People were fishing, hunting and trapping from canoes for years before Europeans arrived in Illinois. There is still a place for float-fishing in the modern world, especially for anglers who do not own boats. And in some cases, canoes can provide access to remote waters that boaters can never reach.

Some canoes cost no more than a few hundred dollars. They require little in the way of maintenance, and there are no insurance bills to pay. Forget about the hassle and expense of hauling a rig — just strap the canoe on top of your vehicle and go.

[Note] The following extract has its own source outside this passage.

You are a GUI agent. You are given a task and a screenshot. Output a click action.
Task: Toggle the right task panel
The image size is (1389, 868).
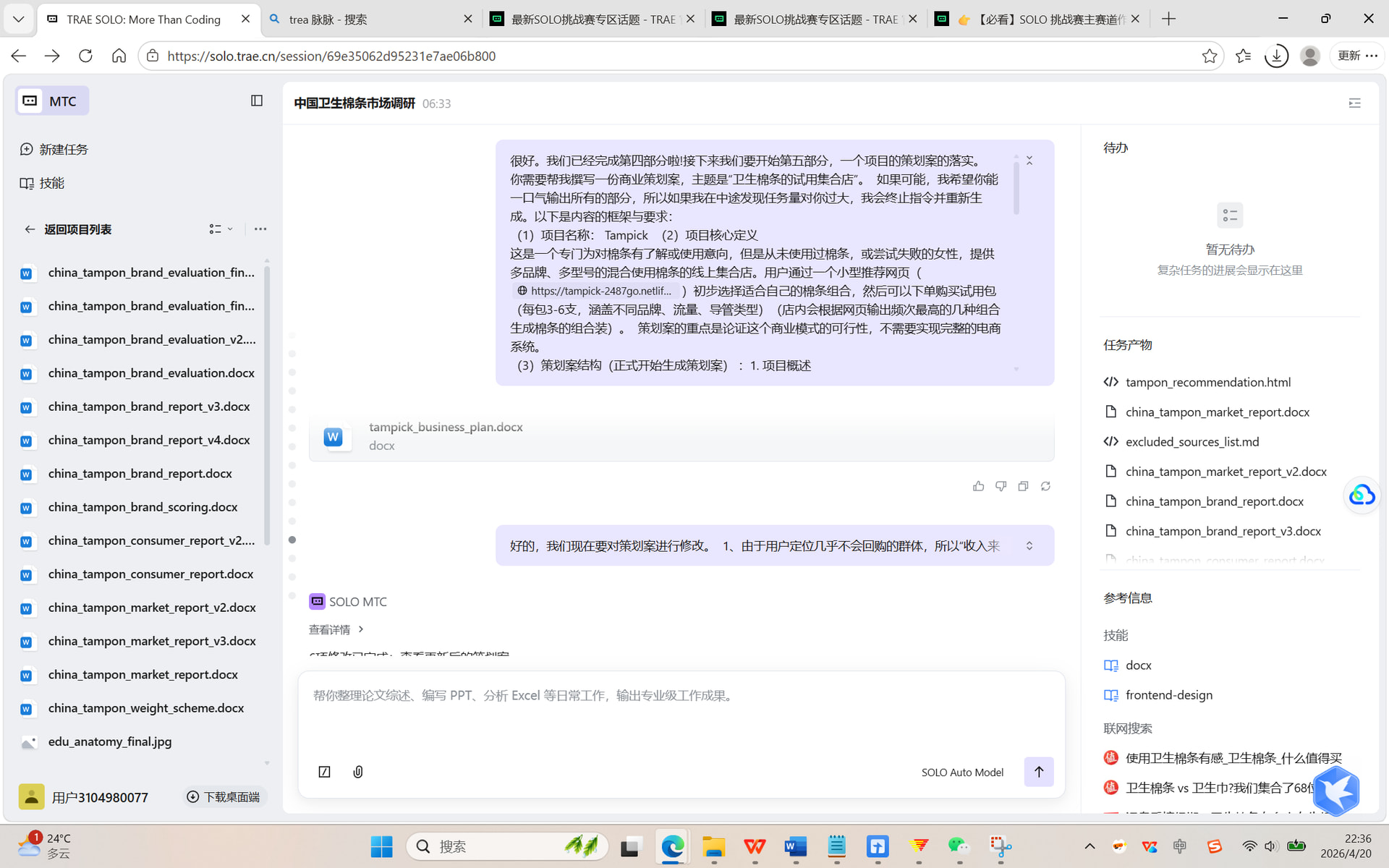click(1354, 103)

Canoes are amazingly stable and seaworthy vessels. Whitewater canoeing is best left to the pros, but otherwise there are few places a floating angler cannot go.

WHERE TO FLOAT-FISH
Canoeing is usually associated with “taking a float trip” down a river. While canoes are indeed ideal for river travel, plenty of other bodies of water are also open to exploration by canoe. Strip pits, small lakes and obscure streams may not have boat ramps, but they are all possibilities for the enterprising canoeist.

Hitting The Pits
Strip pits, for one, are especially conducive to float-fishing. Old strip-mining sites are locations where coal was once excavated near the surface of the earth. Afterward, the empty pits are allowed to fill with water and then stocked with fish. Pits are famously fertile waters for growing big game fish, but they are also notoriously hard to access.

Most pits have high, steep banks — the legacy of the former mining operations when the miners dug straight down for the coal. Rarely can pits accommodate boats, unless a special effort has been made to level a bank and construct a ramp. But a lightweight canoe can be slithered down a steep bank and launched at any point, opening up water that may be untouched by other anglers.

Crappie fishing on a pit is a little different from fishing on a lake. Spawning crappies have a well-known affinity for standing timber and other wood structure, but pits seldom have a lot of wood structure. This is another legacy of the hollowing-out process of strip mining. What wood cover you do find is typically the occasional tree that has been gnawed by beavers and then toppled into the water.